ラヴシークレットルーム Ⅱ お医者さんの彼との未来



今度は主治医として仕事をしに来ると言ってくれた森村医師に
自分がどう向き合っていいのかわからなくて。


それだけじゃなく、屋上から逃げるように立ち去ってから
その後、どうなったのかがわからないナオフミさんの様子が今頃になって気になってしまって。

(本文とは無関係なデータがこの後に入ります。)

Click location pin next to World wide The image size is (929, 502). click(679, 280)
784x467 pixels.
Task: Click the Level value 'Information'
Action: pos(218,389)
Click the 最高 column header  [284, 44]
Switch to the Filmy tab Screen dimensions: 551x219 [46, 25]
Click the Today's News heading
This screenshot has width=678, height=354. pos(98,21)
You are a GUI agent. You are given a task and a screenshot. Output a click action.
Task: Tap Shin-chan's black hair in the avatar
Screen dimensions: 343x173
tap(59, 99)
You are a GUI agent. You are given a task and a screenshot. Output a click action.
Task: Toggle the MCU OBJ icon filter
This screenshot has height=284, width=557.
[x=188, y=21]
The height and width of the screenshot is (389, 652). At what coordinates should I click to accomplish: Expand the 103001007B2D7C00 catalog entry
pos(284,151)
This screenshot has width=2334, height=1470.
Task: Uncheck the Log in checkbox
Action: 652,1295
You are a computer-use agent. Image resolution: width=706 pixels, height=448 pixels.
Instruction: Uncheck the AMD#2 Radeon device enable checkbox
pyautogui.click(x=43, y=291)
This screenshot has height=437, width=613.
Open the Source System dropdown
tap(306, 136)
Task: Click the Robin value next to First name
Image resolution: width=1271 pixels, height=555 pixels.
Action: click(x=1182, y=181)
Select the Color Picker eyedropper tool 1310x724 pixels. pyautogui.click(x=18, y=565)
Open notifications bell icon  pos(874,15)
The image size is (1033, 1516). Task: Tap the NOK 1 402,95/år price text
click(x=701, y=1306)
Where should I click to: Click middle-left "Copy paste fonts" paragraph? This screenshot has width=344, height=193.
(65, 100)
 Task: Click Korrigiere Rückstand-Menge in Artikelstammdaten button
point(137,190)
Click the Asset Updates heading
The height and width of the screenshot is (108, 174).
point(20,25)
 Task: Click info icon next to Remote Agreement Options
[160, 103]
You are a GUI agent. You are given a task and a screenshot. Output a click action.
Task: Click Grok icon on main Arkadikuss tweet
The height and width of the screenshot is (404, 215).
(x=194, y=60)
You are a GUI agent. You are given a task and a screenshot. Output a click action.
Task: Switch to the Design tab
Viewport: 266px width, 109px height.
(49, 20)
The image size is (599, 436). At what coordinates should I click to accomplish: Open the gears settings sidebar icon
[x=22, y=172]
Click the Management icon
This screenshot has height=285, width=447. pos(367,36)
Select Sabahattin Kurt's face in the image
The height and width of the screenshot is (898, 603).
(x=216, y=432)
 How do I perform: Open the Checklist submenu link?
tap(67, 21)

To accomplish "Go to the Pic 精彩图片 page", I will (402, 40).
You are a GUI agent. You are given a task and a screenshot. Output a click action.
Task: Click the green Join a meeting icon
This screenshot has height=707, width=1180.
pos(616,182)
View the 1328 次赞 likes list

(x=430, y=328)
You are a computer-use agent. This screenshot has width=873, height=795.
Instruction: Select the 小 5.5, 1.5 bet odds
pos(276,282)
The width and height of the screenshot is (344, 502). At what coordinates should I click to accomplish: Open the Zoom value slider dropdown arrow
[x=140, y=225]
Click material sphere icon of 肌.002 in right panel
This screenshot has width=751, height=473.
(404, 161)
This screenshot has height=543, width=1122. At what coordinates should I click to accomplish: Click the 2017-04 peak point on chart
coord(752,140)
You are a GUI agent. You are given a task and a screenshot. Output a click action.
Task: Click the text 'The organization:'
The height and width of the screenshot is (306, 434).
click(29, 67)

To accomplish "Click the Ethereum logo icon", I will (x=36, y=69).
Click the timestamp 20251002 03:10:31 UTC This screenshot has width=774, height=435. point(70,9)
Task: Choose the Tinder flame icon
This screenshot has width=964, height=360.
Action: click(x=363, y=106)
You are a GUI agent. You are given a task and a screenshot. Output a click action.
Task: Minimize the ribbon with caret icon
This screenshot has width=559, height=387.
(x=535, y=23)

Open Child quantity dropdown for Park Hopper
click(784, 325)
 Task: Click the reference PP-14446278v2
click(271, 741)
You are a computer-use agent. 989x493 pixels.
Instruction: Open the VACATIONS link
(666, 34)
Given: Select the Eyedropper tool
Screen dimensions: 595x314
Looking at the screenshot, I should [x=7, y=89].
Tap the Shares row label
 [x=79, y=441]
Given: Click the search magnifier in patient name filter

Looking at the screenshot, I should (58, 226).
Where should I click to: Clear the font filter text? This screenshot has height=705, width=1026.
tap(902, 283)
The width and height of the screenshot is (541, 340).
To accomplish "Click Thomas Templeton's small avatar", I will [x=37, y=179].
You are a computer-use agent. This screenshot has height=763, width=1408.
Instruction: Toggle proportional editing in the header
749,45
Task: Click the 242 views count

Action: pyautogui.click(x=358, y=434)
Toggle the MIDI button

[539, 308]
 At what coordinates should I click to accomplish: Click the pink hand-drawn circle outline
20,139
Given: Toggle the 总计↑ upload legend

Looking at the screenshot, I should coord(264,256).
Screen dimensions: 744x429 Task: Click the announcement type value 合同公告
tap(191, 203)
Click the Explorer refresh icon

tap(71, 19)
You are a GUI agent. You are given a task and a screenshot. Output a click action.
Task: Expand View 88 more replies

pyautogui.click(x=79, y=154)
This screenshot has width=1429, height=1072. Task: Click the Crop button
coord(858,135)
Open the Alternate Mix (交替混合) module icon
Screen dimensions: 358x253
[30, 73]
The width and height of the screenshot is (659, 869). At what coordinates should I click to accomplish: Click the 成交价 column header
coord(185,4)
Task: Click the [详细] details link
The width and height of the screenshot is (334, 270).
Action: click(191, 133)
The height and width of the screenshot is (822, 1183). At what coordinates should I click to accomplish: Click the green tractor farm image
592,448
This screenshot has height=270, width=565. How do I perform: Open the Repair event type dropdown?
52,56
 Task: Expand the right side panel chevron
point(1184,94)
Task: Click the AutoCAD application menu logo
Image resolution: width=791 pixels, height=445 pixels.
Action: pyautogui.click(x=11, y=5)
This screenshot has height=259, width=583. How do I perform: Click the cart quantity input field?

気持ちが落ち着かなかった私はお茶でも飲もうとマグボトルが置いてある照頭台に手を伸ばそうとベッドから上体を起こした。



その瞬間


カチャン!!!!!!



金属同士が軽く擦れる音が薄暗く静かな病室内に響き渡った。


目を凝らして辺りを見回すと床上に置いてあったスリッパのすぐ横にオレンジ色の豆球の光に照らされ、ほんのりと光が反射している小さなハーモニカのキーホルダーが落ちていた。


それは
ナオフミさんから手渡されたモノ
昼夜問わず私の衣服のポケットの中に婚姻届とともに忍ばせていたモノ
私とナオフミさんを繋いでいてくれるであろうモノ


それがポケットの中からすり抜けて床上に落ちてしまったという
ほんの些細な出来事



それなのにその時の私は
その出来事が今の私とナオフミさんの関係を暗示しているみたいに思えてしまって。


そして、その偶然に起こってしまった出来事をなんとか掻き消そうと必要以上に慌てながらそのハーモニカを拾い上げ、ポケットの奥深くにそれを沈み込ませた。
もう二度と落ちることのないように。



『はぁ~・・・・』



私は大きく溜息をひとつついてから、再度照頭台にあるマグボトルに手を伸ばし温かいお茶を飲み再びベッドに横になった。
お茶を飲んだことでお腹の中はぽかぽかとしていたが、それでも眠りに落ちることはできなかった私。
白い天井を眺めながら、いつものようにポケットの中のハーモニカと婚姻届を握り締めた。


でもそれらを握る手に全然力が入らなかった。
その理由は自分でもわかっていた。




その理由・・・




それは
森村医師の想いを拒むことができなかったという
ナオフミさんに対する申し訳なさ。